Idiopathic Pulmonary Fibrosis (IPF) is a rare terminal respiratory disease caused by scarring of the terminal airways resulting in eventual respiratory failure (King et al. 2011). IPF has a median life expectancy of three to five years, however the disease trajectory is often unpredictable (Martinez et al. 2005 & Lindell et al. 2010). While both nonpharmacological and pharmacological interventions are available, lung transplantation is the only treatment option associated with reduced mortality rates (Sampson et al. 2015). However, only a minority of individuals diagnosed with IPF receive a lung transplant (Irish Thoracic Society 2018), therefore symptom management is imperative. In correlation with the National Patient Charter for IPF, palliative care implementation at diagnosis is recommended for optimum symptom management (Irish Lung Fibrosis Association 2015). In contrast, current literature appears to be inconsistent with these guidelines and portrays evidence of poor palliative care implementation practice in IPF at present. As nurses predominantly spend the greatest amount of time with patients (Delucia et al. 2009), the nurses’ experiences on the provision of palliative care in IPF including the impact on the nursing professional appears vital to enhance future care for those with IPF. Thus, the aim of this study is to explore nurses’ experiences in relation to the delivery of palliative care in IPF to improve future care for both patients and nursing professionals. 

To address this research question, a qualitative description (QD) approach was used to explore nurses’ experiences.

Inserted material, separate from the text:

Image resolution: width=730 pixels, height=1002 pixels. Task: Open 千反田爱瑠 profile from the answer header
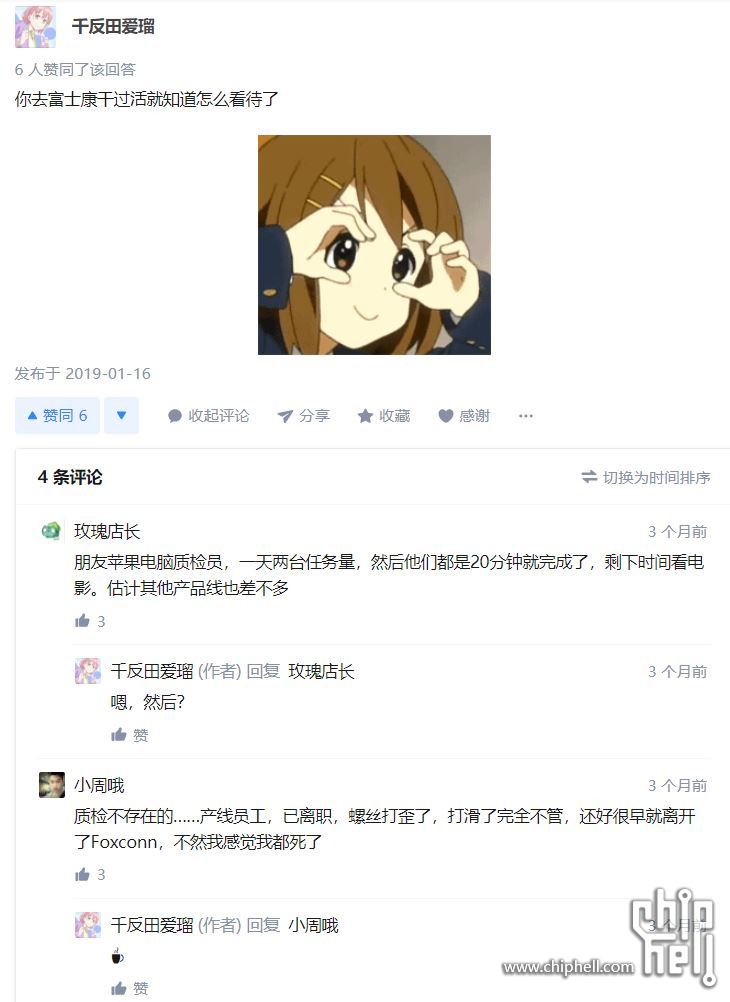click(x=113, y=27)
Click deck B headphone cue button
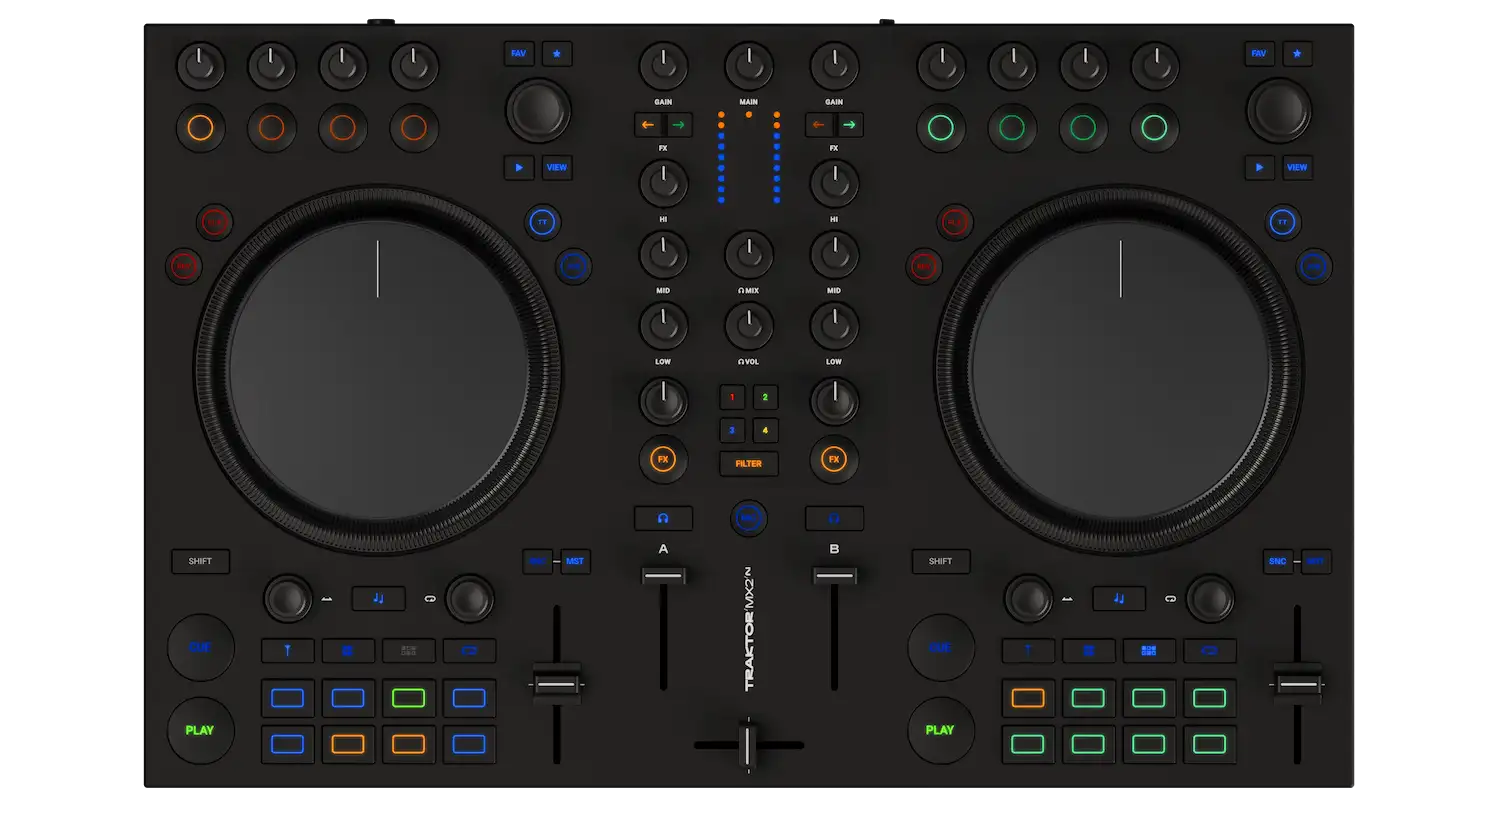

Semi structured interviews facilitated data collection while data analysis was conducted through a thematic analysis (TA) strategy. Four themes emerged from the data collected, hope, symptom burden, nurse impact and palliative care implementation measures to name some. 

In conclusion, IPF is associated with high symptom burden thus palliative care is required for better patient outcomes. However, as a result of stigma, palliative care discussions often result in a sense of hopelessness for those with IPF. Overall improvement is required in palliative care implementation in current practice; nevertheless, implementation timing should be assessed on an individual level. Strategies such as disease awareness, palliative care education and improved communication are required to enhance IPF management in the future.